Marvel Comics: The Untold Story by Sean Howe

 This is the book I've waited my whole life for.
I've been reading comic books in general, and Marvel Comics in particular, for 40 years. I started when my Dad bought me a few comics when I was two, and aside from a brief poverty-induced break from the medium in the mid-1980's, I've never really stopped. And aside from a self-imposed boycott in the 1990's (When Marvel bought their own distributor and was putting Comic Stores out of business left and right...), Marvel has always been my drug of choice. My image of Marvel has always been the happy, smiling Bullpen that Stan Lee used to describe: One big, happy family, sitting around the office, laughing and creating and bringing happiness to kids and adults everywhere.
Not so much, as it turns out.....
I've always been aware of the problems that Jack Kirby and Steve Ditko had with Stan Lee, the problems that Steve Gerber and Steve Englehart had with Marvel in general, the tension that Jim Shooter caused...but I never knew, until now, just how deep all of those wounds were. Lee is portrayed as a thoughtless ass, Kirby an old crab stewing in his resentments, Ditko as a strange, obsessive loon.....This is a truly heartbreaking read for a longtime fan, such as myself. These are people that I grew up idolizing, and to find out that they're so....human.....is a real shock.
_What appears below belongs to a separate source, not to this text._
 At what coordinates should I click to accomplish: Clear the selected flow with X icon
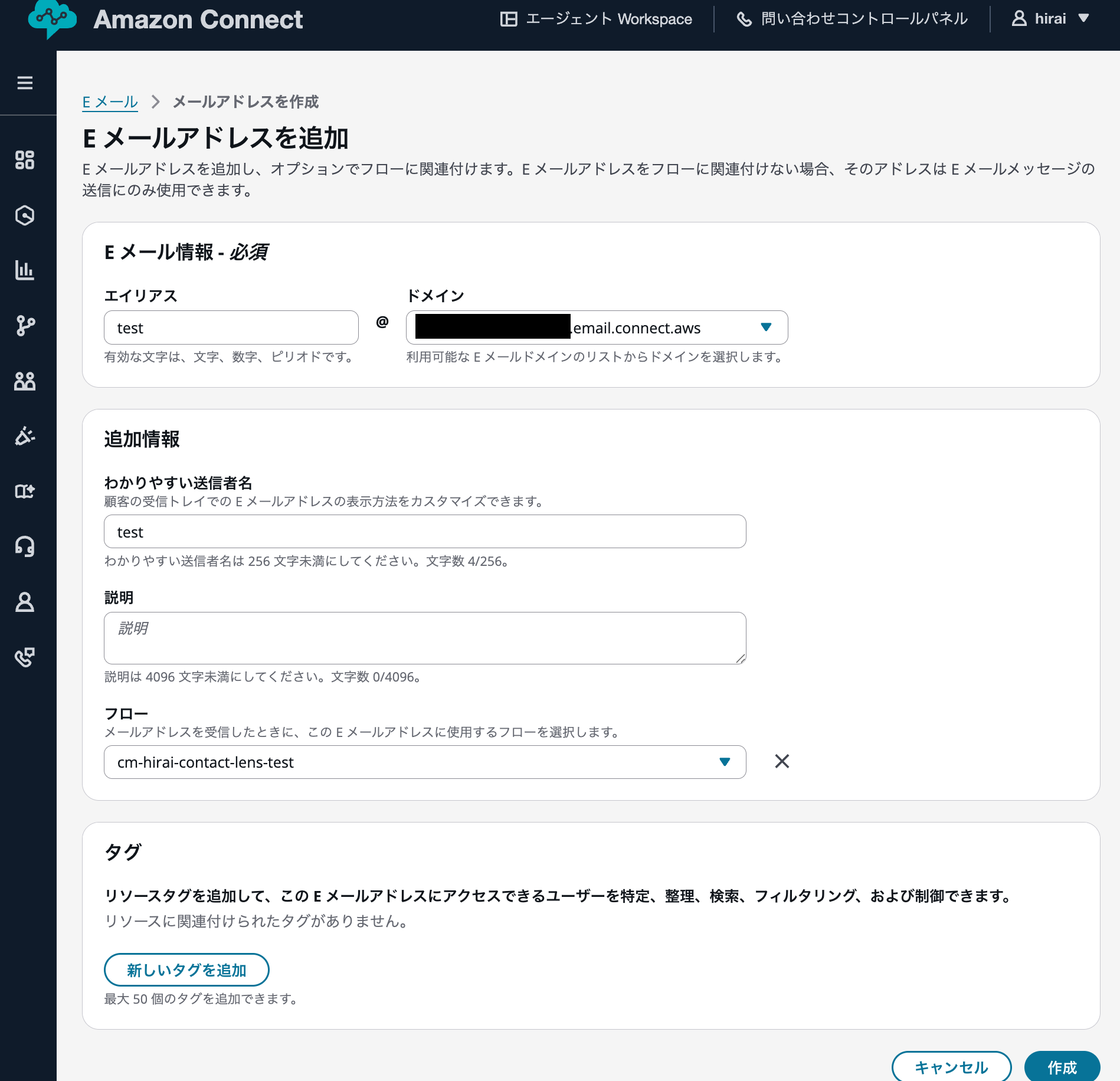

Howe keeps all of the involved parties on equal footing, and never skews the narrative to portray any one person as "The Bad Guy".I was, however, shocked to find that Jack Kirby, forever portrayed as the wronged party, threw his CAPTAIN AMERICA co-creator Joe Simon under the bus when Simon tried to regain ownership of the character. Not even Saint Jack was without sin......

 This is a phenomenal book, and I could easily talk about it for pages. If you're enough of a Marvel fan to know the names of the players, you're sure to love this book. I can't recommend it enough.